Новость о смерти Цоя прогремела над головами во время вечерней линейки. Несколько девочек потеряли сознание, начался переполох… До конца сезона (который только начался) были отменены все дискотеки, ребята носили на руках черные повязки… Их никто не принуждал, не заставлял, – это был искренний взрыв горя, настоящий траур… День авиации, 19 августа, был безнадежно испорчен. Это был день Витиных похорон…
Искренность и глубина горя окружающих меня людей вызвали в сердце острое сострадание и сочувствие. Мне стало ясно, что человек, вызвавший своей гибелью такую лавину боли, не может быть какой-нибудь попсовой дешевкой. Что другие что-то видят и понимают, а я – нет… По плохим людям так не горюют…
В сентябре, на первом уроке музыки, мы 45 минут слушали «КИНО». Учитель безропотно вставил бобину в магнитофон, принесенную моей одноклассницей, и на нас медленно полилась музыка. Кажется, это был сборник. «Пачка сигарет», «Алюминиевые огурцы», «Спокойная ночь»… Когда заиграла «Легенда», некоторые девчонки расплакались. На меня обрушилась целая вселенная – звезд и ветра, света и тьмы, любви и величия, радости и боли.
Боль лилась из динамиков, она была растворена в воздухе, в той мертвой тишине, которая царила в классе. Я слушала песни, смотрела на плачущих девочек, а внутри меня медленно трещали, ломались и с грохотом падали стены. Слезала с души кожура, падали ледяные укрепления, которые я возводила вокруг себя всю жизнь. В сердце мне впервые попали звуки и голоса, и человек по имени Виктор Цой вдруг вошел в мою одинокую жизнь.
Давно разошлись дороги моих одноклассников. Давным-давно уже забыли они этот урок музыки, да и сам Виктор Цой остался для них лишь воспоминанием о ранней молодости. С тех пор я повзрослела и поумнела, но та музыка, тот голос, которые обрушились на меня тогда из динамиков музыкального класса, до сих пор звучат во мне[897].

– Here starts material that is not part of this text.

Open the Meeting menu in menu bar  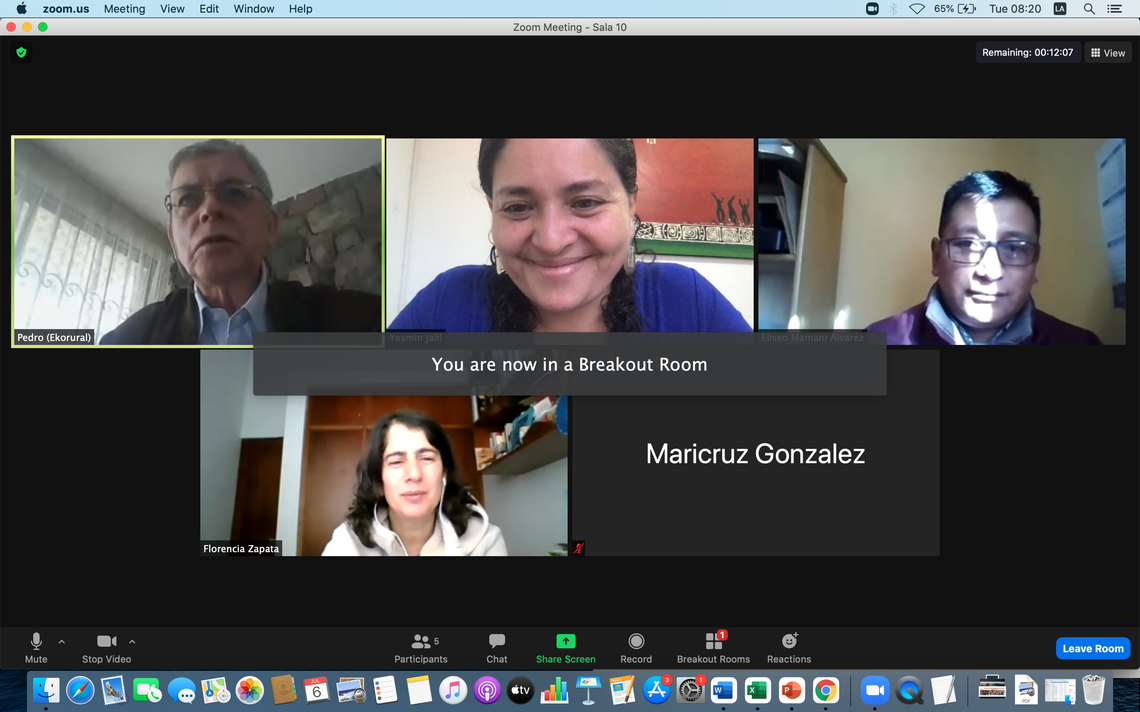tap(124, 9)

Из дневника поклонницы «КИНО»:
16.08–20.08.90 г.…Вспомнила сейчас, что я предчувствовала тогда беду. Где-то 13 августа меня начало «ломать», я не находила себе места, до тошноты, ни о чем не могла думать, так мучила тревога. Я даже хотела позвонить ему домой (у меня был телефон квартиры на Ветеранов), сняла трубку и подумала: а что я скажу, что у меня болит душа? Кто я такая? Пошла в парикмахерскую, покрасила волосы, чтобы отвлечься, купила цветы, поставила в вазочку рядом с плакатом… А наутро цветы почернели. Поехала на работу. Всю дорогу думала о том, как странно он мне приснился. А потом сказали по радио…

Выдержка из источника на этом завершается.